El soldado británico dijo algo y el alemán alargó la mano para detener a Kasper.
—Pero si esta persona tiene responsabilidades, debe cumplirlas. Siempre que no vaya a pasarle nada… que sólo se trate de un niño.
—Sí —dijo Kasper—. La mujer no quiere nada de él. Sólo se trata del niño.
El alemán tradujo lo que había dicho y le pidió a Kasper que le describiera al que buscaba. El soldado británico asentía a medida que el alemán pasaba a inglés la somera descripción y los escasos datos, pero al final meneó la cabeza.

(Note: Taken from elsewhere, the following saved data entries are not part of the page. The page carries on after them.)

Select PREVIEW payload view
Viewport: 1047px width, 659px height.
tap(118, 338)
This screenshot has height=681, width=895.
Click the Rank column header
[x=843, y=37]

—Con un piloto pelirrojo la verdad es que no basta para empezar, y estos tipos son militares, de manera que sólo conocen a la gente que ven por Berlín. Si no sale de Gatow, no lo conocerán. La verdad es que no conocen a muchos pilotos.
—Yo tampoco —dijo Kasper—, pero estoy seguro de que no se queda en Gatow. Estoy seguro de que anda por ahí. ¿No hay británicos, británicos pelirrojos, que trafiquen también, y que él, o uno de los soldados, conozca?

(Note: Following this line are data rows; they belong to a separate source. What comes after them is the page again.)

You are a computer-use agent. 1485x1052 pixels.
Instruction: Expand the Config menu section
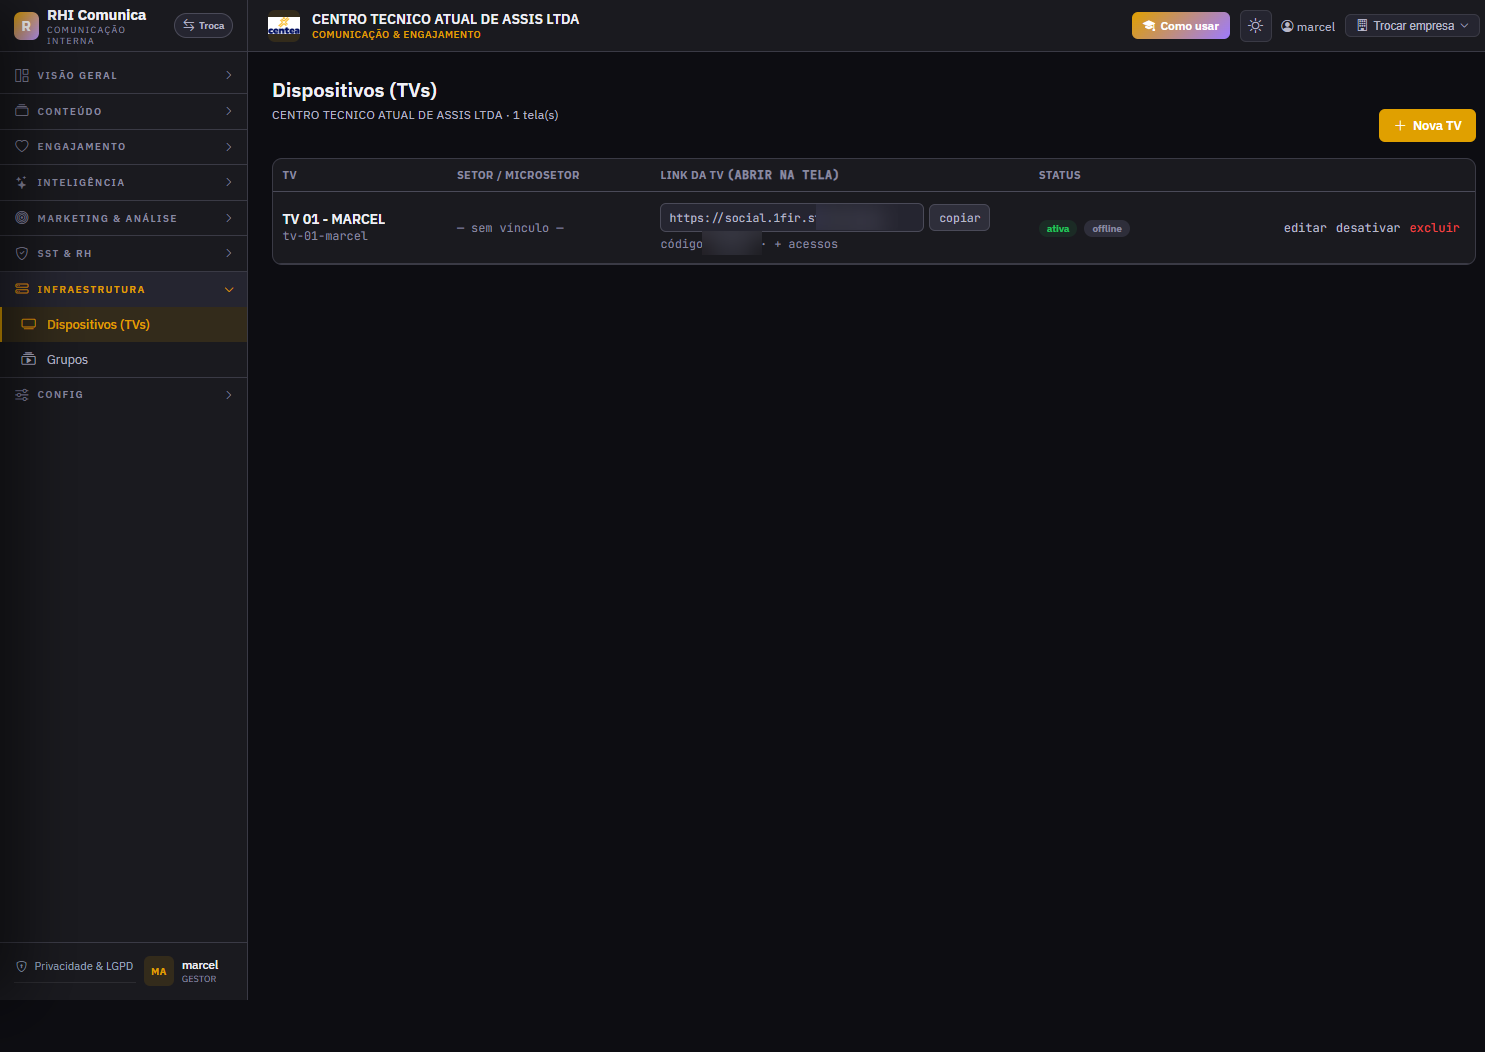[x=124, y=395]
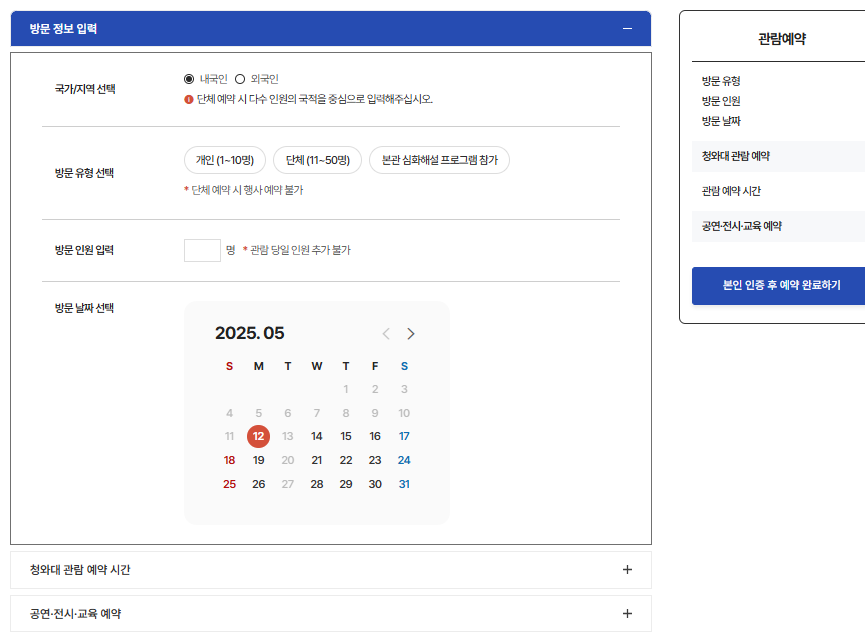The image size is (865, 633).
Task: Select May 14 on the calendar
Action: point(316,436)
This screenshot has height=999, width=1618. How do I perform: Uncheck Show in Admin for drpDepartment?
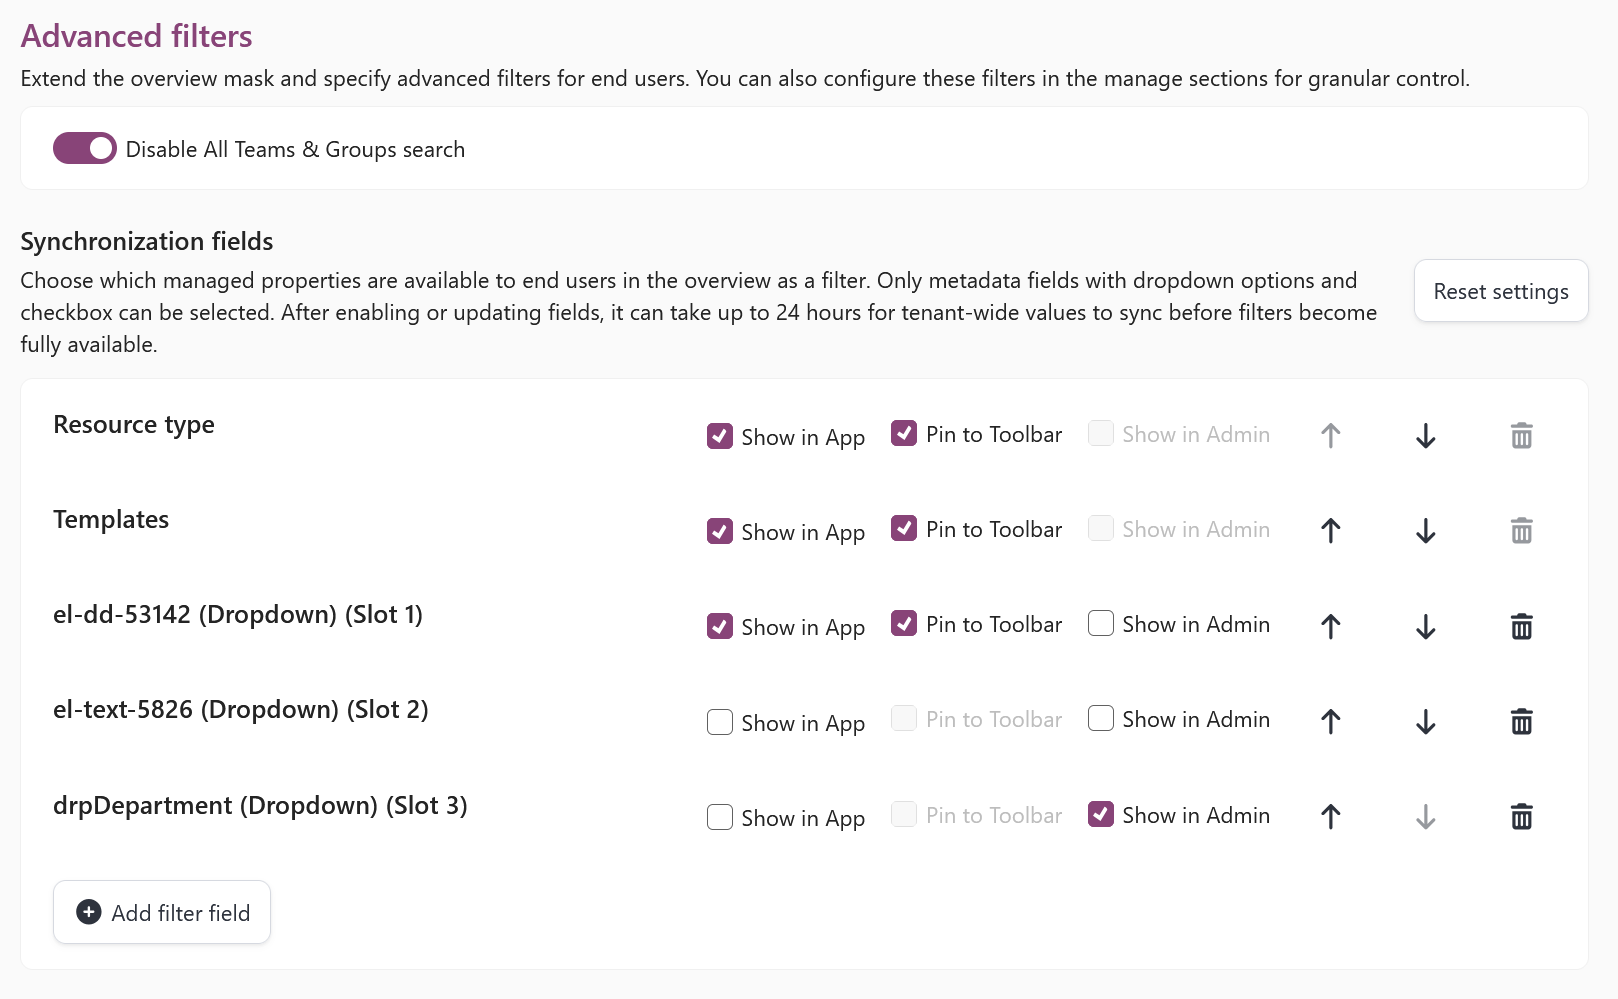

El alemán comunicó la pregunta. De nuevo la respuesta fue:
—Hay muchos británicos pelirrojos. Si está por aquí por Berlín, ¿no se le ocurre nada más, adónde va, a quién puede conocer?

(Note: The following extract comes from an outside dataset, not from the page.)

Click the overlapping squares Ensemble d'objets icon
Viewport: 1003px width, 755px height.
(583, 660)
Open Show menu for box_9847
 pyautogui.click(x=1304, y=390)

—A Beckmann tal vez —dijo Kasper.
El soldado entornó los ojos. El alemán repitió la frase en inglés y el soldado contestó con sequedad.
—Sí, hay unas cuantas personas que hacen negocios con Beckmann —dijo el intérprete—, y con mucho gusto le dará a usted cualquier información que desee de ellos.
—Pilotos o incluso soldados pelirrojos. A lo mejor la mujer se confundió al creer que era piloto.
El soldado clavó los ojos en Kasper y dijo:
—Gareth Edwards, James o Jim McGovern, Malcolm Butler y David Penn-Wallace.
Luego cogió un trozo de papel y anotó las iniciales, junto a unos cuantos bares y zonas de la ciudad. Se lo pasó a Kasper, dijo algo rápidamente al intérprete, en tono duro y enfático, y salió de la habitación.
—¿Qué ha dicho? —dijo Kasper.
—Ha dicho que usted no ha obtenido esta información de él, pero que no lamentaría enterarse de que a cualquiera de estos hombres le habían dado un escarmiento. Dice que conoce a otros que andan metidos con esa mujer, y que puede usted volver cuando quiera a buscar información otra vez, si él puede servirle de ayuda.
Kasper asintió.
—De acuerdo —dijo—. Gracias.
El alemán parecía inquieto.
—¿Sabe?, debería tener cuidado. No vaya por ahí intentando hacerles chantaje, si ése es su plan.
—No, claro que no —dijo Kasper.
Cogió el papel y empujó los billetes hacia el intérprete, procurando no hacer la cuenta de la cantidad de dinero, tiempo y mercancías que le había costado Eva desde que irrumpió en su piso.
—Y esta Beckmann…
—Sí —dijo Kasper—. Se oye hablar de ella.
El alemán hizo un gesto afirmativo. Parecía triste.
—¿Cuántos años tiene usted? —dijo Kasper.
—Veinte —dijo el joven.
—¿Lo tratan bien aquí?
—Sí —dijo él—. No están mal.
—Bien —dijo Kasper, y recogió la bolsa de papel de estraza—. Eso es importante —añadió.
El soldadito que lo había llevado a la casa de pisos lo sacó de nuevo y lo condujo hasta los peldaños delanteros del edificio, donde se quedó riendo y diciendo adiós con la mano junto a su colega rubio hasta que Kasper dobló la esquina.